Conjugate priors are useful for obtaining stratightforward calculations of the posterior.

There is a systematic method for calculating conjugate priors for exponential family distributions.

## 36.2 Example: Beta-Bernoulli

Suppose $$\boldsymbol{X} | \mu {\; \stackrel{\text{iid}}{\sim}\;}\mbox{Bernoulli}(p)$$ and suppose that $$p \sim \mbox{Beta}(\alpha, \beta)$$.

\begin{align*} f(p | \boldsymbol{x}) & \propto L(p ; \boldsymbol{x}) f(p) \\ & = p^{\sum x_i} (1-p)^{\sum (1-x_i)} p^{\alpha - 1} (1-p)^{\beta-1} \\ & = p^{\alpha - 1 + \sum x_i} (1-p)^{\beta - 1 + \sum (1-x_i)} \\ & \propto \mbox{Beta}(\alpha + \sum x_i, \beta + \sum (1-x_i)) \end{align*}

Therefore, ${\operatorname{E}}[p | \boldsymbol{x}] = \frac{\alpha + \sum x_i}{\alpha + \beta + n}.$

## 36.3 Example: Normal-Normal

Suppose $$\boldsymbol{X} | \mu {\; \stackrel{\text{iid}}{\sim}\;}\mbox{Normal}(\mu, \sigma^2)$$, where $$\sigma^2$$ is known, and suppose that $$\mu \sim \mbox{Normal}(a, b^2)$$.
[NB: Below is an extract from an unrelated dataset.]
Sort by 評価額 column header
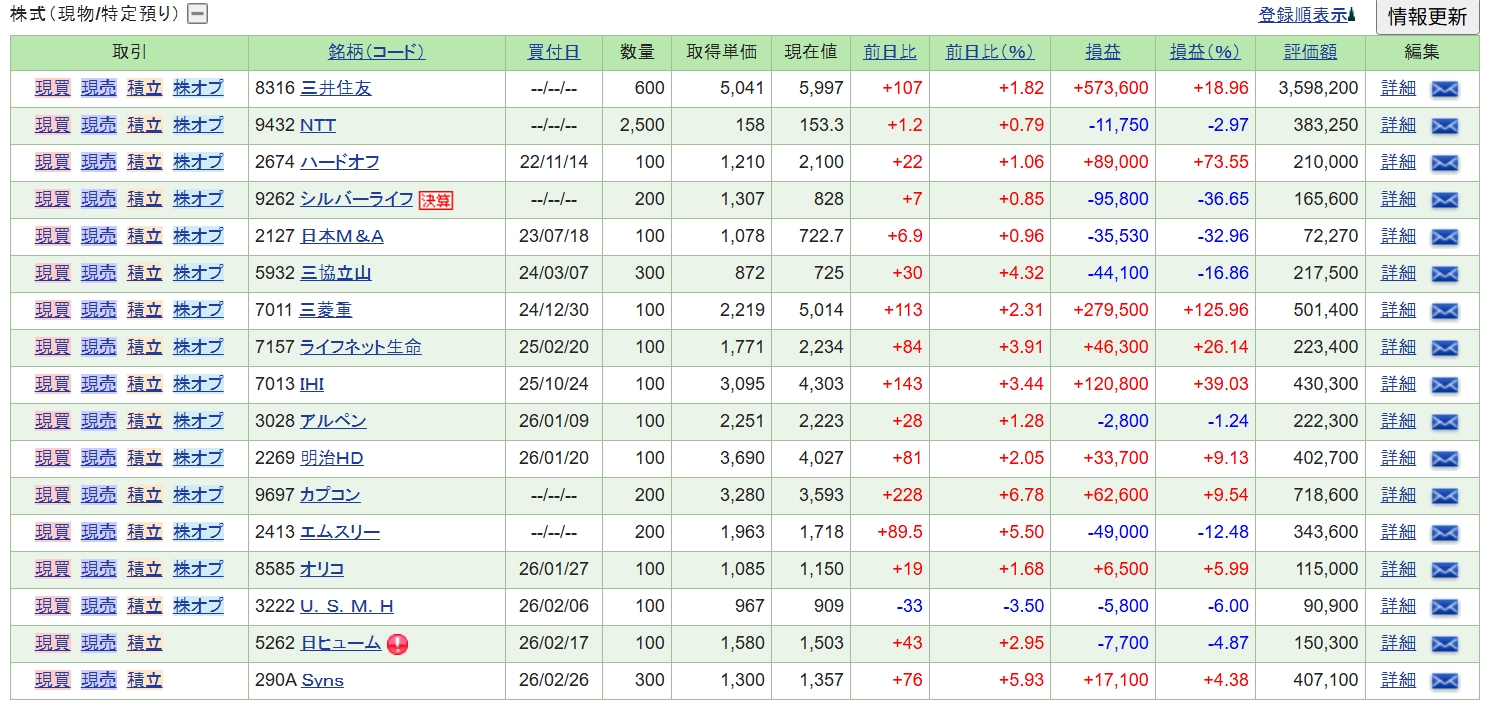Screen dimensions: 1491x717 [1310, 52]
Then it can be shown that $$\mu | \boldsymbol{x} \sim \mbox{Normal}({\operatorname{E}}[\mu | \boldsymbol{x}], {\operatorname{Var}}(\mu | \boldsymbol{x}))$$ where

${\operatorname{E}}[\mu | \boldsymbol{x}] = \frac{b^2}{\frac{\sigma^2}{n} + b^2} \overline{x} + \frac{\frac{\sigma^2}{n}}{\frac{\sigma^2}{n} + b^2} a$

${\operatorname{Var}}(\mu | \boldsymbol{x}) = \frac{b^2 \frac{\sigma^2}{n}}{\frac{\sigma^2}{n} + b^2}$

## 36.4 Example: Dirichlet-Multinomial

This is a problem on Homework 3!

## 36.5 Example: Gamma-Poisson

This is a problem on Homework 3!

## 36.6 Jeffreys Prior

If we do inference based on prior $$\theta \sim F_{\tau}$$ to obtain $$f(\theta | \boldsymbol{x}) \propto L(\theta; \boldsymbol{x}) f(\theta)$$, it follows that this inference may not be invariant to transformations of $$\theta$$, such as $$\eta = g(\theta)$$.

If we utilize a Jeffreys prior, which means it is such that

$f(\theta) \propto \sqrt{I(\theta)}$

then the prior will be invariant to transformations of $$\theta$$. We would want to show that $$f(\theta) \propto \sqrt{I(\theta)}$$ implies $$f(\eta) \propto \sqrt{I(\eta)}$$.

## 36.7 Examples: Jeffreys Priors

Normal$$(\mu, \sigma^2)$$, $$\sigma^2$$ known: $$f(\mu) \propto 1$$

Normal$$(\mu, \sigma^2)$$, $$\mu$$ known: $$f(\sigma) \propto \frac{1}{\sigma}$$

Poisson$$(\lambda)$$: $$f(\lambda) \propto \frac{1}{\sqrt{\lambda}}$$

Bernoulli$$(p)$$: $$f(p) \propto \frac{1}{\sqrt{p(1-p)}}$$

## 36.8 Improper Prior

An improper prior is a prior such that $$\int f(\theta) d\theta = \infty$$. Nevertheless, sometimes it still may be the case that $$f(\theta | \boldsymbol{x}) \propto L(\theta; \boldsymbol{x}) f(\theta)$$ yields a probability distribution.

Take for example the case where $$\boldsymbol{X} | \mu {\; \stackrel{\text{iid}}{\sim}\;}\mbox{Normal}(\mu, \sigma^2)$$, where $$\sigma^2$$ is known, and suppose that $$f(\mu) \propto 1$$. Then $$\int f(\theta) d\theta = \infty$$, but

$f(\theta | \boldsymbol{x}) \propto L(\theta; \boldsymbol{x}) f(\theta) \sim \mbox{Normal}\left(\overline{x}, \sigma^2/n\right)$

which is a proper probability distribution.